What is required: Can you reproduce the PLCnext thread example text from "This example demonstrates" up to and including "non real-time context.", word for word?

Given passage:

This example demonstrates the creation and usage of workerThread, staticThread and delegateThread in a C++ application. All threads are implemented in a component in a non real-time context.

The purpose of workerThread implementation is to relocate time-consuming blocking operation from the real-time program into a separate thread, because otherwise this would have an unwanted impact on the real-time process.

The purpose of staticThread implementation is to start a non real-time task, e.g. methods of RSC services.

The purpose of the delegateThread implementation is to use a call-back function (the thread has access to this*).

Example details

Description Value
Controller AXC F 2152
FW 2019.3
SDK 2019.3
PLCnext Engineer 2019.3


  • AXC F 2152 controller with firmware 2019.3
  • Eclipse IDE "Photon"
  • PLCnext Engineer 2019.3

Project compiling in Eclipse

  1. In Eclipse, create the project "ThreadExample" with Component "ThreadExampleComponent" and Program "ThreadExampleProgram".
  2. In the project, replace the files "ThreadExampleComponent.cpp", "ThreadExampleComponent.hpp", "ThreadExampleProgram.cpp", and "ThreadExampleProgram.hpp" with the according files from this repository. Alternatively, you can create your own project with component and programs and include the source code in your application.
  3. Compile the Eclipse project.

Information supplied:
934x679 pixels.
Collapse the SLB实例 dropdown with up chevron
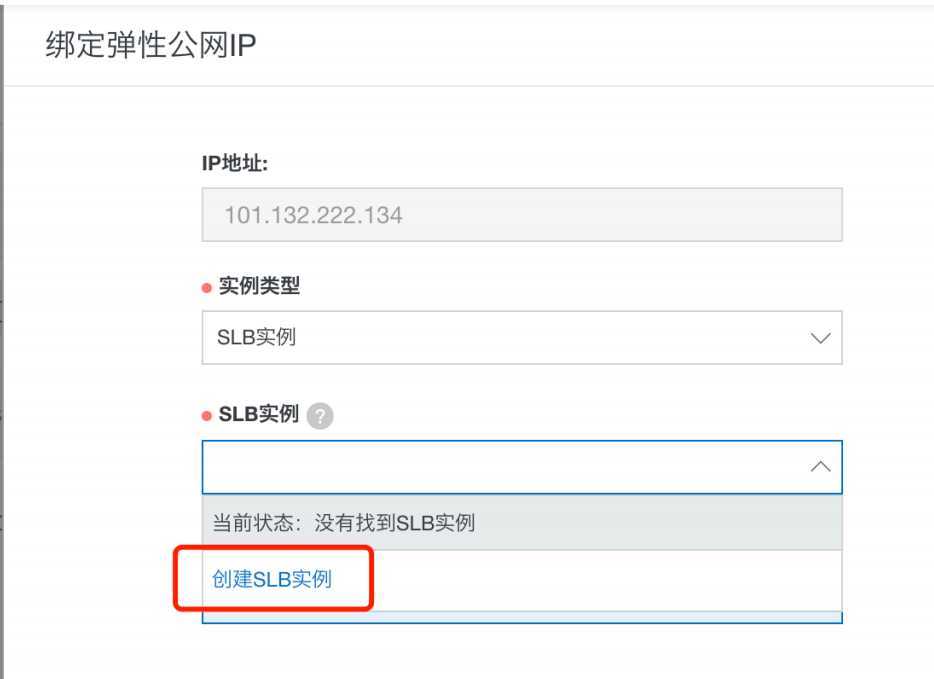(x=820, y=466)
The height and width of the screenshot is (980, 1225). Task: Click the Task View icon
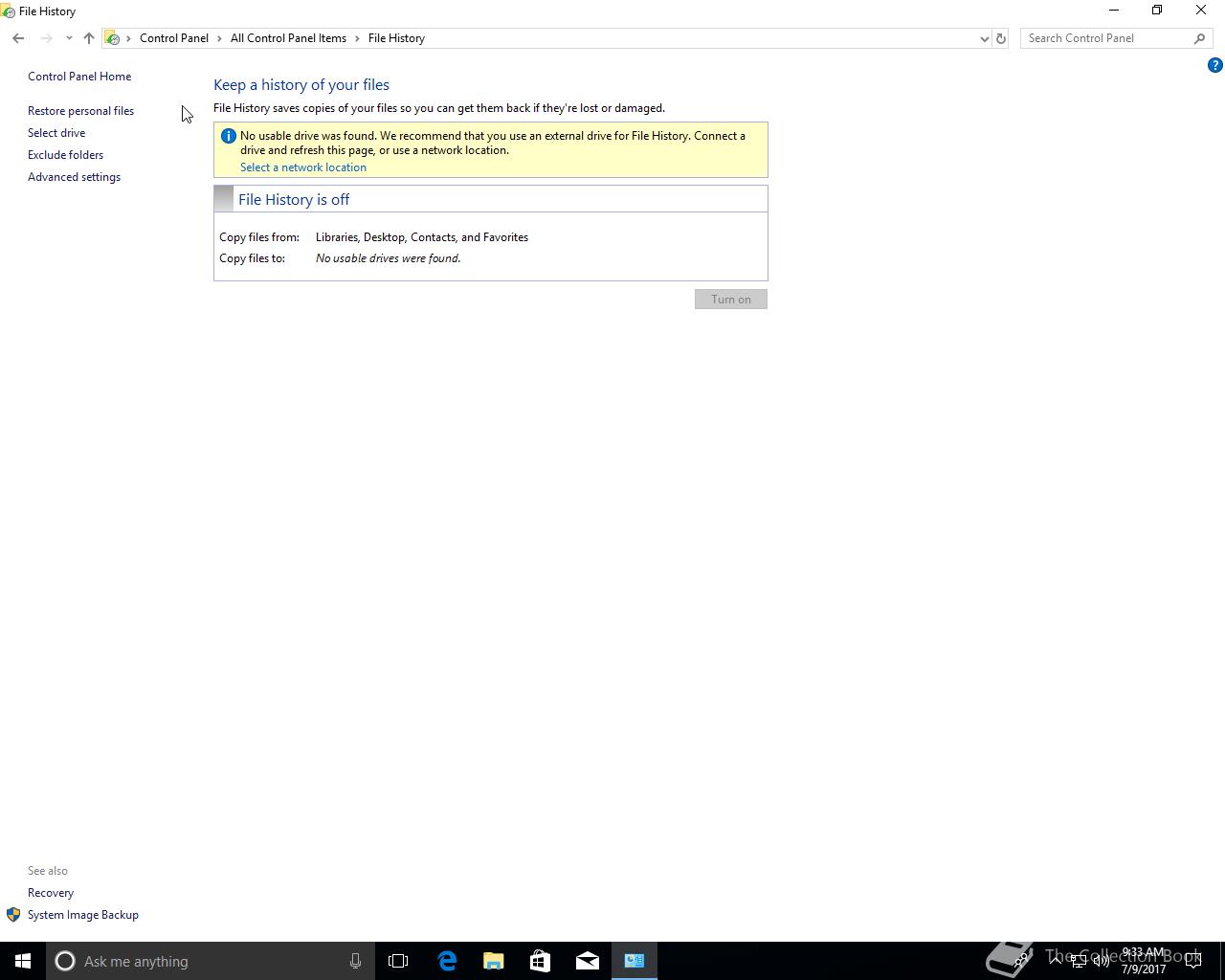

Worked answer:
This example demonstrates the creation and usage of workerThread, staticThread and delegateThread in a C++ application. All threads are implemented in a component in a non real-time context.